• _Assignment_
Beginning at the line containing "Image resolution: width=1176" in the material below and ending at the line containing "The width and height of the screenshot is (800, 541).", return each line exactly and add nothing.

>>>

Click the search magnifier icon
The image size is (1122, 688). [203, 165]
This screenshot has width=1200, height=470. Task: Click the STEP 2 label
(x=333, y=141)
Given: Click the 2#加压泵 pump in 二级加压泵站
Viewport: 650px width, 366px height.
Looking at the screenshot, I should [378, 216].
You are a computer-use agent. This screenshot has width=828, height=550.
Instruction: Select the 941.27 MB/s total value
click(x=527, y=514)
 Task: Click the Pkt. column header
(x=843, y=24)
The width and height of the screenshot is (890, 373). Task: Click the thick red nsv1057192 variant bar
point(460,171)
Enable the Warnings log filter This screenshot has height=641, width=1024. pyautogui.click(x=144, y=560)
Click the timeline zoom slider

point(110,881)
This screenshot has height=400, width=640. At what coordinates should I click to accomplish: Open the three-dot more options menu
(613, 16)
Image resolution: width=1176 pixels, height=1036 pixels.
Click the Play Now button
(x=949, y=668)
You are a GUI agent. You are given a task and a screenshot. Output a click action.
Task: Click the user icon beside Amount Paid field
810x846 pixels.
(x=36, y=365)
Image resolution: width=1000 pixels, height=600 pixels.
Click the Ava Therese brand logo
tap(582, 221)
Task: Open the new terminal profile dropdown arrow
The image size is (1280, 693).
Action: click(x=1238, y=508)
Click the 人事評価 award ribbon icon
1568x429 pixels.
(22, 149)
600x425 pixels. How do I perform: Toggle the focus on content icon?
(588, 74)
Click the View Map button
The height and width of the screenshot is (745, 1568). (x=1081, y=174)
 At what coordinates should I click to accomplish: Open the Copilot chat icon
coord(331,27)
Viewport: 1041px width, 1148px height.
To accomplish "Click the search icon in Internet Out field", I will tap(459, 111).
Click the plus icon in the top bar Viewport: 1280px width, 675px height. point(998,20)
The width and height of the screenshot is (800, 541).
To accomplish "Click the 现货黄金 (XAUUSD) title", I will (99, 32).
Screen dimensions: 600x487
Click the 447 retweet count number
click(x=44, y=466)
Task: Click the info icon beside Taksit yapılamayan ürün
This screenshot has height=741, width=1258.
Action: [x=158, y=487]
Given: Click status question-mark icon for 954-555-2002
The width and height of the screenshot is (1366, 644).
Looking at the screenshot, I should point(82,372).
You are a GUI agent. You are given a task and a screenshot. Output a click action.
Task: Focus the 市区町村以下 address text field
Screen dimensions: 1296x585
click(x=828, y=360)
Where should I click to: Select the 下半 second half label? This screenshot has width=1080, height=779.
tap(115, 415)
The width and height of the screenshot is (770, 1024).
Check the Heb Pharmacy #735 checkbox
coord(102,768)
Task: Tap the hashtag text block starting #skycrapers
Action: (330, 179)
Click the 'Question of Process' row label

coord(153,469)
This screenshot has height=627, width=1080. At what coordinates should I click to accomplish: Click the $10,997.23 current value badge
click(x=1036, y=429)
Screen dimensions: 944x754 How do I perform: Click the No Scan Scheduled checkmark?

<<<

• _Your response_
Image resolution: width=1176 pixels, height=1036 pixels.
Click the Play Now button
(x=949, y=668)
You are a GUI agent. You are given a task and a screenshot. Output a click action.
Task: Click the user icon beside Amount Paid field
810x846 pixels.
(x=36, y=365)
Image resolution: width=1000 pixels, height=600 pixels.
Click the Ava Therese brand logo
tap(582, 221)
Task: Open the new terminal profile dropdown arrow
The image size is (1280, 693).
Action: click(x=1238, y=508)
Click the 人事評価 award ribbon icon
1568x429 pixels.
(22, 149)
600x425 pixels. How do I perform: Toggle the focus on content icon?
(588, 74)
Click the View Map button
The height and width of the screenshot is (745, 1568). (x=1081, y=174)
 At what coordinates should I click to accomplish: Open the Copilot chat icon
coord(331,27)
Viewport: 1041px width, 1148px height.
To accomplish "Click the search icon in Internet Out field", I will tap(459, 111).
Click the plus icon in the top bar Viewport: 1280px width, 675px height. point(998,20)
The width and height of the screenshot is (800, 541).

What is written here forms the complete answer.